● Document section:

○ ○ ○ ○

The financing arrangements with our Bank require that we maintain compliance with certain financial covenants at each fiscal quarter-end and include an acceleration clause which allows the Bank to declare amounts outstanding under the debt arrangements due and payable if it determines in good faith that a material adverse change has occurred in our financial condition or that of any of our subsidiaries.
We are currently in compliance with our debt covenants, but there can be no assurance that we will continue to be in compliance. If our performance does not result in compliance with any of our financial covenants, or if the Bank seeks to exercise its rights under the acceleration clause referred to above, we would seek to modify the financing arrangements, but there can be no assurance that the Bank would not exercise its rights and remedies under the debt arrangements, including accelerating payments of all outstanding senior debt. These payments would have a significantly adverse impact on our liquidity and our ability to obtain additional capital thereby jeopardizing our ability to successfully execute our business plan.
The integration of acquired companies may not be successful.
Even if we do complete acquisitions in the future, we may not be able to successfully integrate such acquired companies with our other operations without substantial costs, delays or other operational or financial problems. Integrating acquired companies involves a number of special risks which could materially and adversely affect our business, financial condition and results of operations, including:
   
failure of acquired companies to achieve the results we expect;
   
diversion of management’s attention from operational matters;
   
difficulties integrating the operations and personnel of acquired companies;
   
inability to retain key personnel of acquired companies;
   
risks associated with unanticipated events or liabilities;
   
the potential disruption of our business; and
   
the difficulties of maintaining uniform standards, controls, procedures and policies.

○ ○ ○ ○

● Given problem A:
In the risk-factors passage, how often must the company be in compliance with its financial covenants?
● Given problem B:
Resume the risk-factors passage after its final sentence and keep writing in the same style.

● Dataset excerpt:

○ ○ ○ ○

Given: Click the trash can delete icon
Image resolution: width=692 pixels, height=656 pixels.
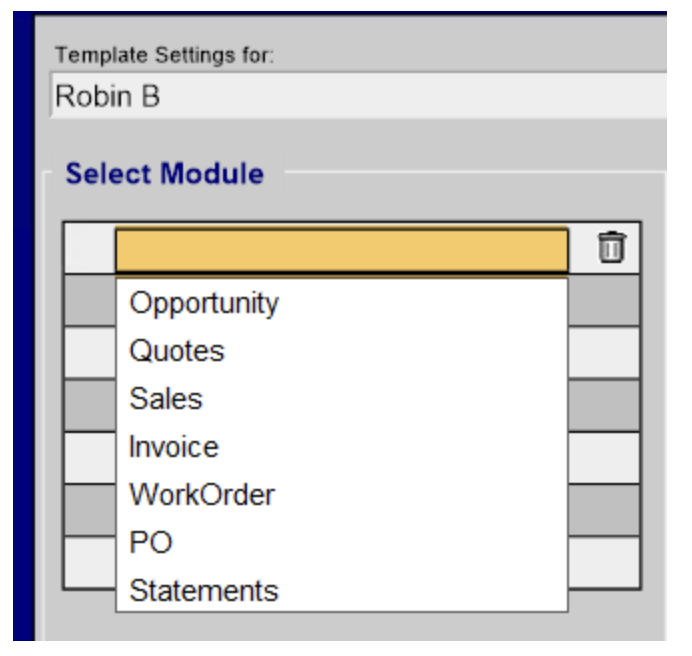Looking at the screenshot, I should 612,247.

○ ○ ○ ○

● Exercise result A:
At each fiscal quarter-end.

● Exercise result B:
If one of our acquired companies suffers customer dissatisfaction or performance problems, the reputation of our entire company could be materially and adversely affected. In addition, future acquisitions could result in issuances of equity securities that would reduce our stockholders’ ownership interest, the incurrence of debt, contingent liabilities, deferred stock-based compensation or expenses related to the valuation of goodwill or other intangible assets and the incurrence of large, immediate write-offs.
Our results of operations could be adversely affected as a result of additional impairment losses related to goodwill and other purchased intangible assets.
When we acquire a business, we record goodwill equal to the excess amount paid for the business, including liabilities assumed, over the fair value of the net assets of the acquired business. Generally accepted accounting principles require that all business combinations be accounted for using the purchase method of accounting and that certain intangible assets acquired in a business combination be recognized as assets apart from goodwill. The balances of goodwill and other intangible assets that have indefinite useful lives are not amortized, but instead must be tested at least annually for impairment. The amounts of intangible assets that do have finite lives are amortized over their useful lives. However, should poor performance or other conditions indicate that the carrying value of a business or long-lived asset may have suffered impairment, a determination of fair value is required to be performed in the period that such conditions are noted. If the carrying value of a business or of an individual purchased intangible asset is found to exceed the corresponding fair value, an impairment loss is recorded. The aggregate carrying amount of goodwill, other purchased intangible assets with indefinite lives and long lived purchased intangible assets included in our consolidated balance sheet as of January 31, 2010 was approximately $21.7 million, or approximately 18.1% of total consolidated assets and 24.6% of consolidated net assets.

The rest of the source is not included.